I also met Sabina, who owns a very charming restaurant near the Cathedral in the Old Town. As a little kid, she also had to leave the city, and her family settled in Mansfield, Ohio. After the war ended, they came back, and now she owns a restaurant cooking traditional Bosnian dishes, not the dishes that every Bosnian touristic restaurant will offer, but real home-made cooking, straight from her mom's kitchen. She even taught me how to make veal shank stew, which I hope to try one of these days.
Then there's also the girl I sat next to in the bus from Sarajevo to Zagreb. Her family eventually ended up in Denmark. She carries a Danish passport now, and while she was too young to remember anything (she was 2 when they moved), she has plenty of family members that have tragic stories as well.

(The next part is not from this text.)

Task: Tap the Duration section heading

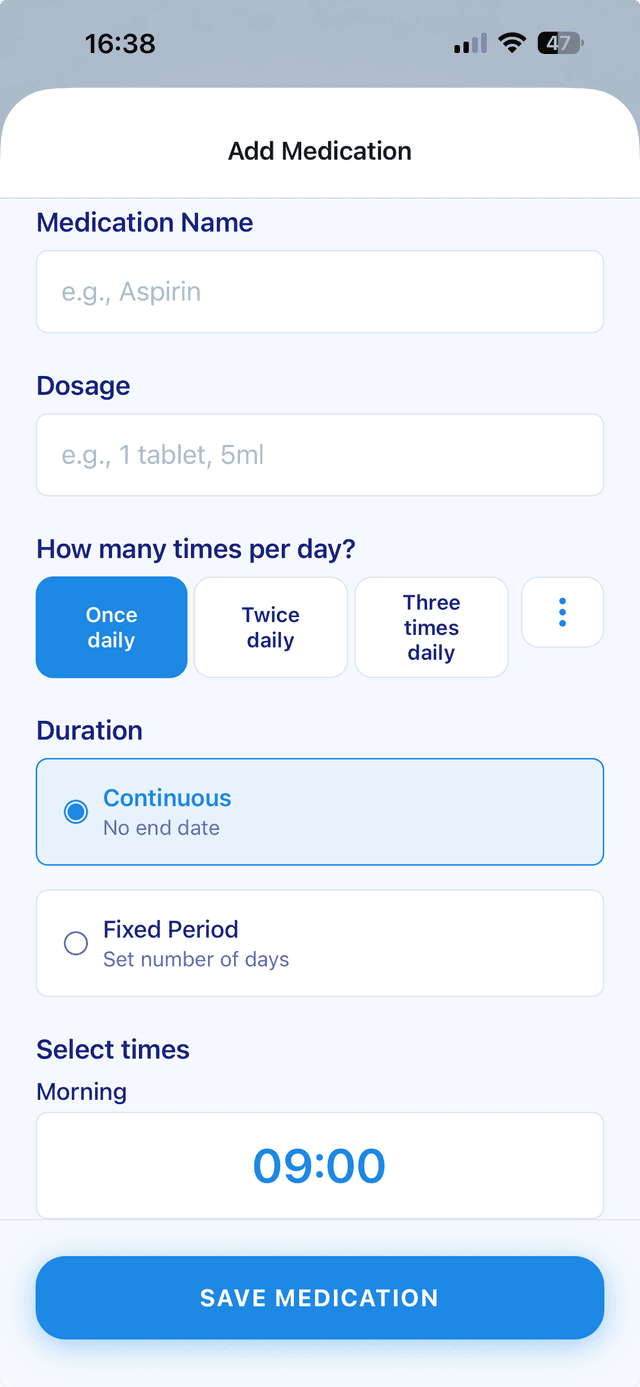Action: coord(89,730)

While I was at the airport waiting for my flight that eventually got canceled, I saw people and overheard their travel itineraries, reflecting on the patterns of the Bosnian diaspora. I saw this family of 6 traveling from Sarajevo to Chicago. There was the grandmother, who spoke only Bosnian (at least from what I can hear); the two teenage boys, who spoke only English; and the three adults, parents and perhaps an uncle, who spoke English to the children and Bosnian to the grandmother. I also saw in the bus the passports of the other passengers (our passports were collected at one point to go through Immigration at a land border when we crossed from Bosnia and Herzegovina to Croatia); there were plenty of passengers who spoke Bosnian, and yet were carrying Danish and Swiss passports.
Walking around Sarajevo, I saw plenty of ruins of buildings, bombed out shells of concrete, with bullet holes dotting the surfaces. There's one right next to the cathedral. Even the buildings that are still inhabited sometimes show signs of war, as the restoration works that have been done aren't usually done in such a way that these things were erased completely. As I walk the sidewalks and the pavement, every now and then I would see a part of the pavement that was painted in red; these are the Sarajevo roses, which is the scar made on concrete by a mortar shell explosion. They are everywhere.

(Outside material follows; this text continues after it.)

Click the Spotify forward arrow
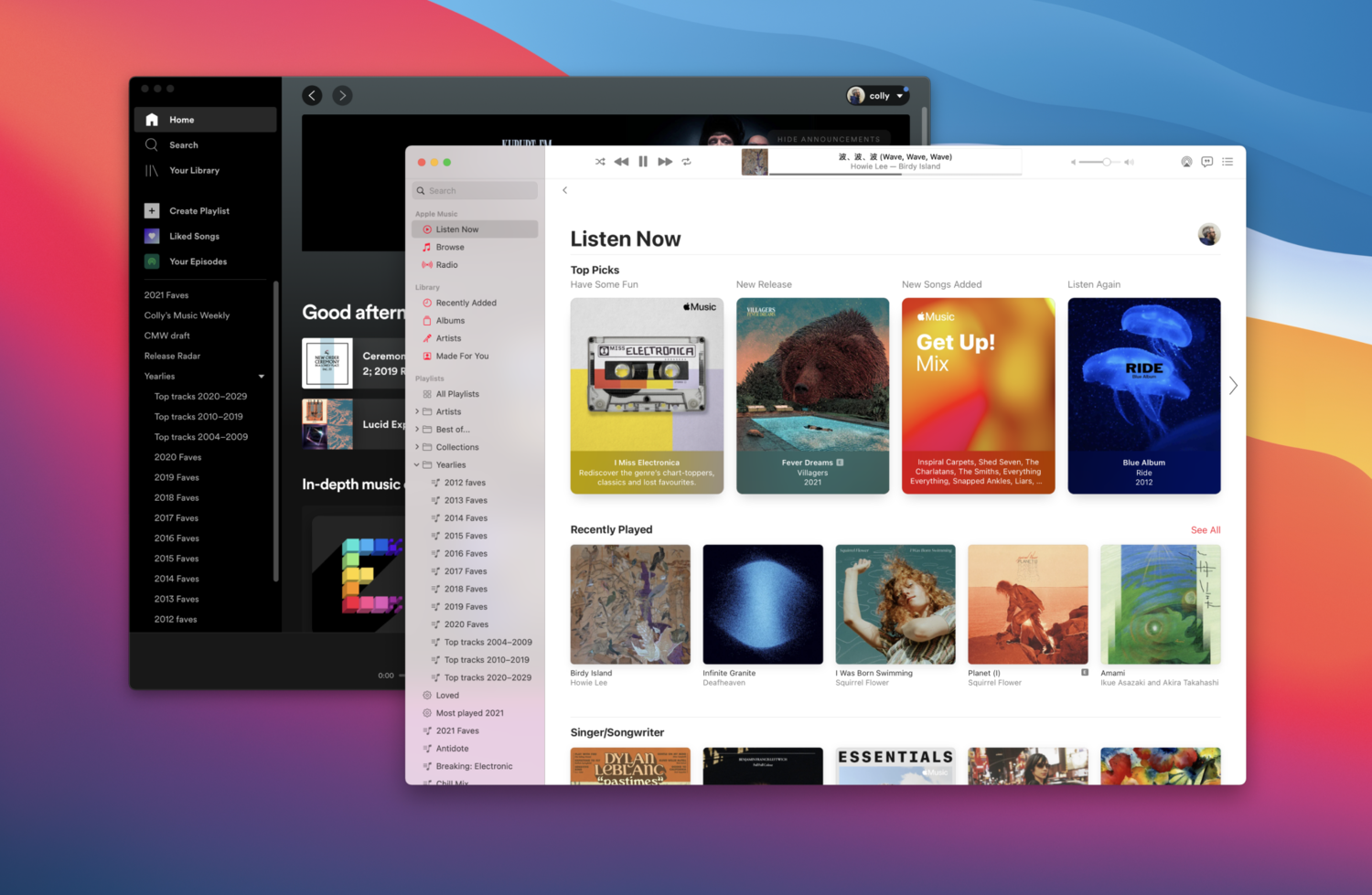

The weirdest thing for me was the cognitive dissonance I would experience when I met very friendly locals, which makes me ask why such a tragedy like the Bosnian War happened at all. Given that the main social divisions aren't ethnic (all are south Slavs) but religious (Croats are Catholic, Serbs are Orthodox, and Bosniaks are Muslims), it is very hard to negate the idea that religion again exerted its negative influence on an otherwise very friendly group of people.
Sarajevo is definitely not Paris or Vienna. There is no beauty that is easily visible when one roams the streets. It is not a city that encourages the visitor to take out his camera and snap away. Instead, it constantly reminds the visitor of the human condition. Humans can do brilliant and amazing things, but at the same time, human are also capable of painful and wicked deeds. Sarajevo puts things into perspective: life isn't all about happiness, it's about tragedy as well. And while tragic things have happened in the past, Sarajevo also shows evidence of another human character, that of resilience. The local folks in Sarajevo show they can survive, and make a comeback. While tragic things have happened in Sarajevo twenty years ago, Sarajevo today is lively and vibrant, and full of positive and optimistic people. For this reason, it is the people I have met in Sarajevo that I consider the highlight of this trip.